* **Exercise instructions**: Every line from the one with "This screenshot has height=784, width=1563." through the final line of the data below goes in the answer, copied exactly. Pictures do not.

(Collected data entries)
------------------------------------------------

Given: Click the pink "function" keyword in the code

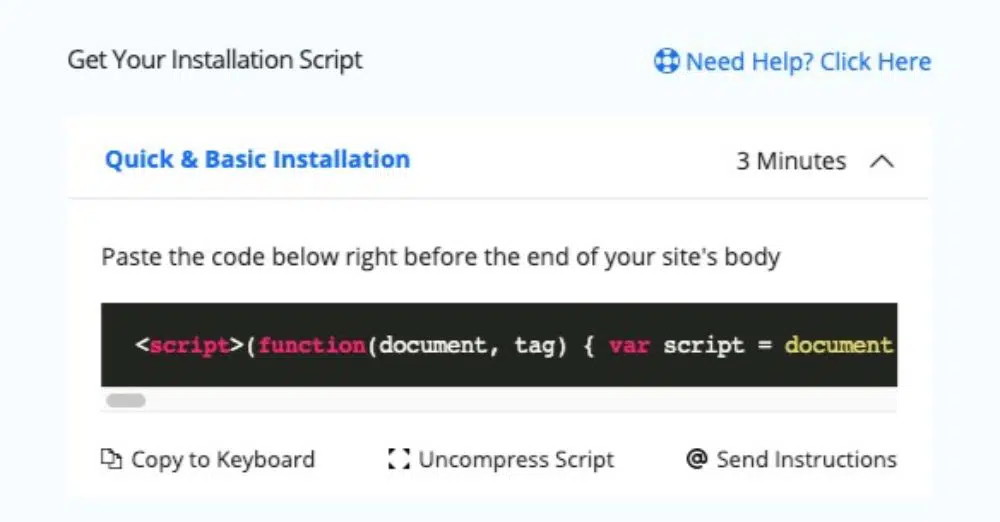Looking at the screenshot, I should click(x=311, y=346).
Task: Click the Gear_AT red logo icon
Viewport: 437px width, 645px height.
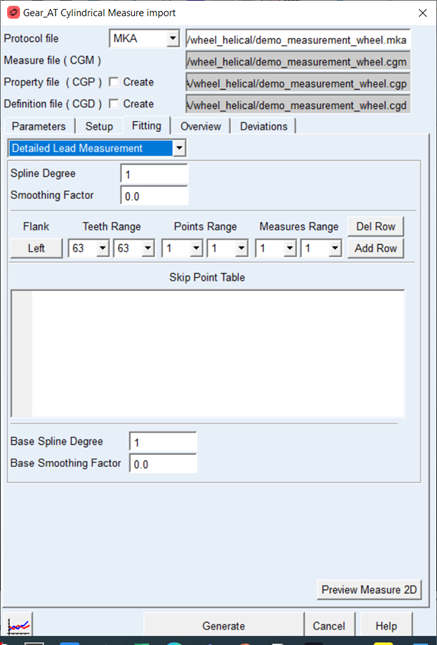Action: (x=13, y=13)
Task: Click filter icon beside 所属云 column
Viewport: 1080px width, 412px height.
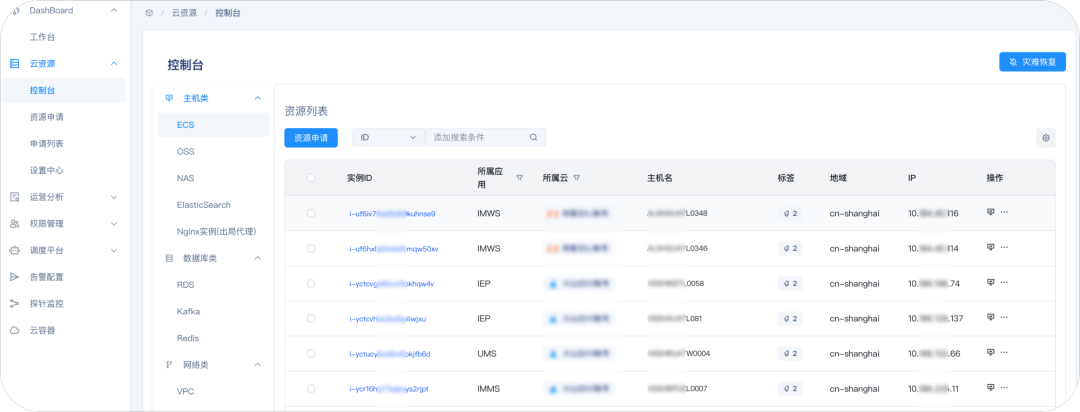Action: pos(577,178)
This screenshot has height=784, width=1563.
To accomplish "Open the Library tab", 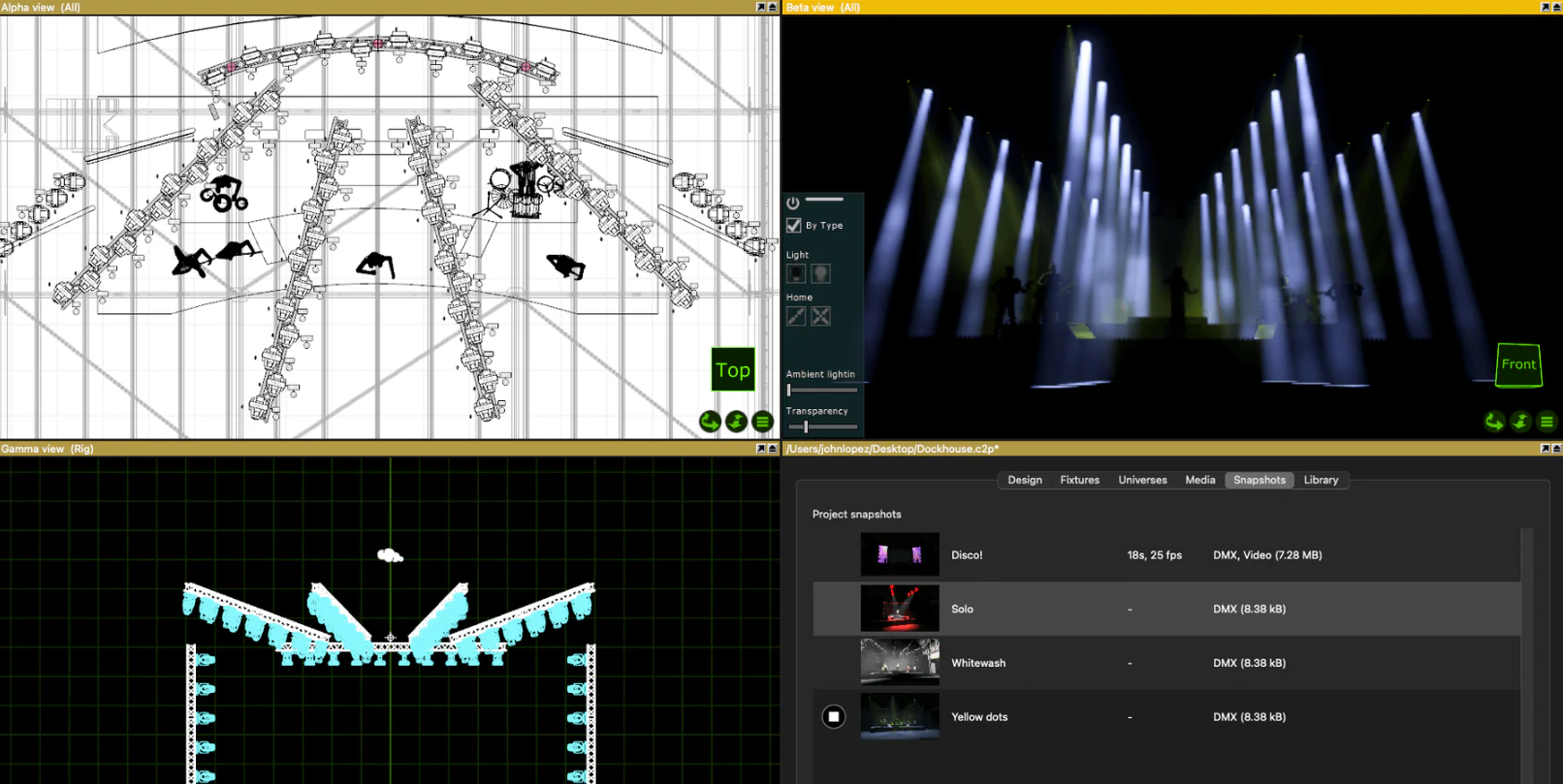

------------------------------------------------

* **Written answer**:
This screenshot has height=784, width=1563.
To accomplish "Open the Library tab", 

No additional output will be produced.